If the Chicago fog slips in on little cat feet, the Hawaii fog would use a mongoose. Right now I feel like a cobra. The fog is thicker, heavier, deeper. No dancing spots of light tonight, no hint that a gap might appear. It's warmer too, making me feel the swirls as much as see them. The mongoose is going for my neck.
The same path is laid out before me, the same evil grass keeping me from sprinting off. The boots start again, I know who's coming, and I wonder if he's pissed that I got away. He doesn't seem that fast, maybe I can elude him, at least until morning.
The fog briefly parts once more, and there he is, six feet in front of me. I'm fucked.

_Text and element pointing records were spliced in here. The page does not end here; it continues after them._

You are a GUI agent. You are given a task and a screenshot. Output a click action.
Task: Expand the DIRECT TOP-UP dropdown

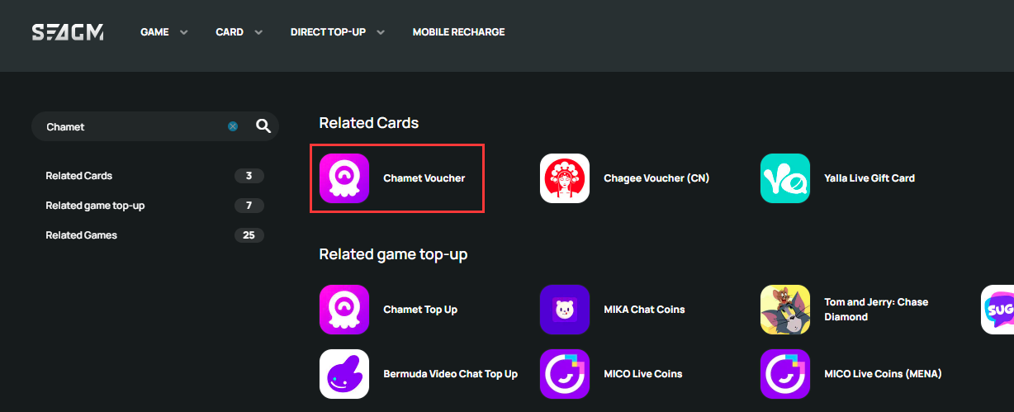(x=338, y=32)
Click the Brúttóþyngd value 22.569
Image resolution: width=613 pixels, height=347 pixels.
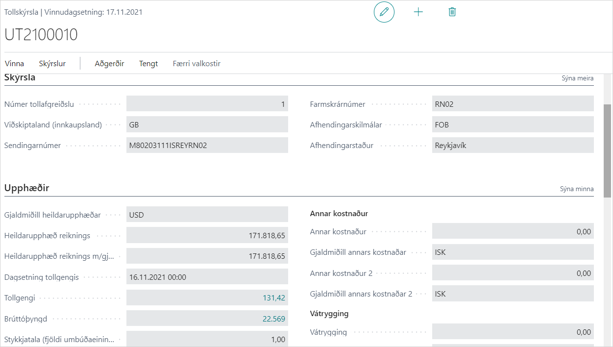pos(273,319)
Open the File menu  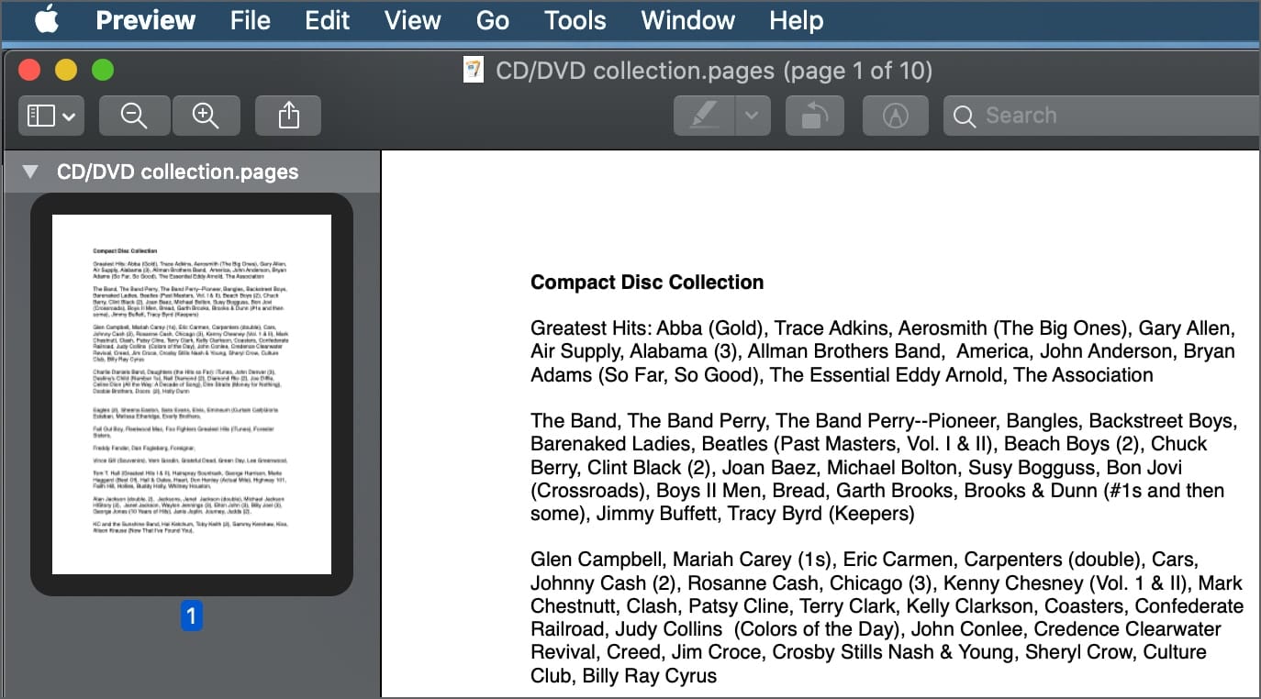250,20
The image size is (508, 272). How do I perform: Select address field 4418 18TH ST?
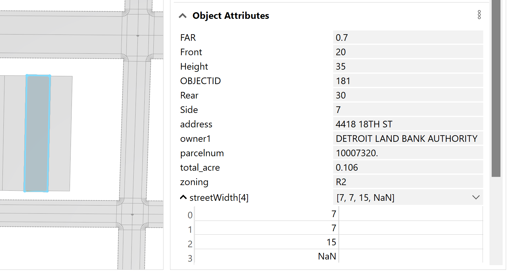[x=408, y=124]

He could whack me with that staff without stretching, and my feet can't move, even though tonight they remember how. No face is visible, even at this close range. The one hand looks human, but who knows what's really there. He brought his wind with him again, but not the little balls of fog.
He starts once more with that so human voice, tonight it seems to me that I recognize it, some lost memory from long ago I can't quite place. Maybe if I wasn't terrified, it would come to me. A small sound leaves my lips, not identifiable, even to me.
"
You
," he emphasized the word, "have a choice to make.
We
," more emphasis, "have already chosen you. Our path leads to your death. Choose the other and you will only wish for death."
Now I'm even more terrified. The choices are death or wish for it? What the fuck? How about guess the right price before the yodeling dude gets to the top of the mountain and falls off? Chose dead or worse than dead? Jesus.
"Our offer is simple. We will make you the most powerful person on earth. The most powerful human to ever walk the planet. You can change the course of history. End wars. Free the oppressed. Feed the hungry. Do that which you wish and go where you will."
"Used wisely, your power will save thousands, perhaps millions of lives, and improve the lot of millions more. You can make the planet a better place for countless future generations. But there is a price. No human can hold this power. In no more than three years it will consume you. You will give your life for the millions you save."
Fuck me.
"I will not accept an answer tonight. You will see me again, and I will answer whatever questions I can. Then you will chose. Good night, Simon Packer."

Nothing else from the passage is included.